Stored data records:
▼

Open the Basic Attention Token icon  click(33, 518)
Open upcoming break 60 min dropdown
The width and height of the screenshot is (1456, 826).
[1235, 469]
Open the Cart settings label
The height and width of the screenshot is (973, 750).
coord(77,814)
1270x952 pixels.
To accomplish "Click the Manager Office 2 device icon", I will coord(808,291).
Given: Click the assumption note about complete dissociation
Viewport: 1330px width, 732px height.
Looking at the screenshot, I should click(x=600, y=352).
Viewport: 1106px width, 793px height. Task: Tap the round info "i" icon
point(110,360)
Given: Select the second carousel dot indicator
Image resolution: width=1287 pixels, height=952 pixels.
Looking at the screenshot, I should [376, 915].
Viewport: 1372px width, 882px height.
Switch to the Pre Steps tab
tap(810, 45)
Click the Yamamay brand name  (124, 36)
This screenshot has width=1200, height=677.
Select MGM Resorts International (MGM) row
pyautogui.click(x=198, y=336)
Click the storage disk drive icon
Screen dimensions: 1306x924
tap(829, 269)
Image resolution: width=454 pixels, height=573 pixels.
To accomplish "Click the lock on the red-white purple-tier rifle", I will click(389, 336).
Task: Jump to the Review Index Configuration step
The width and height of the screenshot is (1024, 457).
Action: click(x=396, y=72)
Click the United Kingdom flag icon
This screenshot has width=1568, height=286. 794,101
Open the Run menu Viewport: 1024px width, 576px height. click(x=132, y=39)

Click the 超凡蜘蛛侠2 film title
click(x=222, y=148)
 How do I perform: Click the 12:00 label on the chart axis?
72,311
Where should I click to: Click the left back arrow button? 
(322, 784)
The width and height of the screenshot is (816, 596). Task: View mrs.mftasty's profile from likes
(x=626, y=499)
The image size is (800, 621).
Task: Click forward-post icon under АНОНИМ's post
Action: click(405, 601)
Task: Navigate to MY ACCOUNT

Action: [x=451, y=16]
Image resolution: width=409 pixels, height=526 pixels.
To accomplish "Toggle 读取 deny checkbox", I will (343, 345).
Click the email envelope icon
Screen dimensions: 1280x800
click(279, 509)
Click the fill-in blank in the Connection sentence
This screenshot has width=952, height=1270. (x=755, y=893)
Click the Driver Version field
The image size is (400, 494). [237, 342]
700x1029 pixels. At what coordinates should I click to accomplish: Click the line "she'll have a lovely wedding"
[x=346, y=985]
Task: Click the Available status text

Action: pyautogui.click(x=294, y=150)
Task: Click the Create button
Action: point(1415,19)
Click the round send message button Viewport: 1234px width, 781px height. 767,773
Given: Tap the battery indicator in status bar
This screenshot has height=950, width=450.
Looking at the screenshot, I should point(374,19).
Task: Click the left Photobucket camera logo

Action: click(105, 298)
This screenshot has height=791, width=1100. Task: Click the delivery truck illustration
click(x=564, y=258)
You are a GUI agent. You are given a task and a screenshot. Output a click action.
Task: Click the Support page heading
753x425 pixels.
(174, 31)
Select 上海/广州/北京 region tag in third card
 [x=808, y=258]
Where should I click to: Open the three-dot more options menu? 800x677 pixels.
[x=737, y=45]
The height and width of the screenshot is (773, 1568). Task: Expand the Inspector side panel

▲

GOAL:
Find every line in the records above that contains the string "will" and copy each of those lines. The match is case-sensitive.

CORRECT RESPONSE:
To accomplish "Click the Manager Office 2 device icon", I will coord(808,291).
To accomplish "Click the lock on the red-white purple-tier rifle", I will click(389, 336).
To accomplish "Toggle 读取 deny checkbox", I will (343, 345).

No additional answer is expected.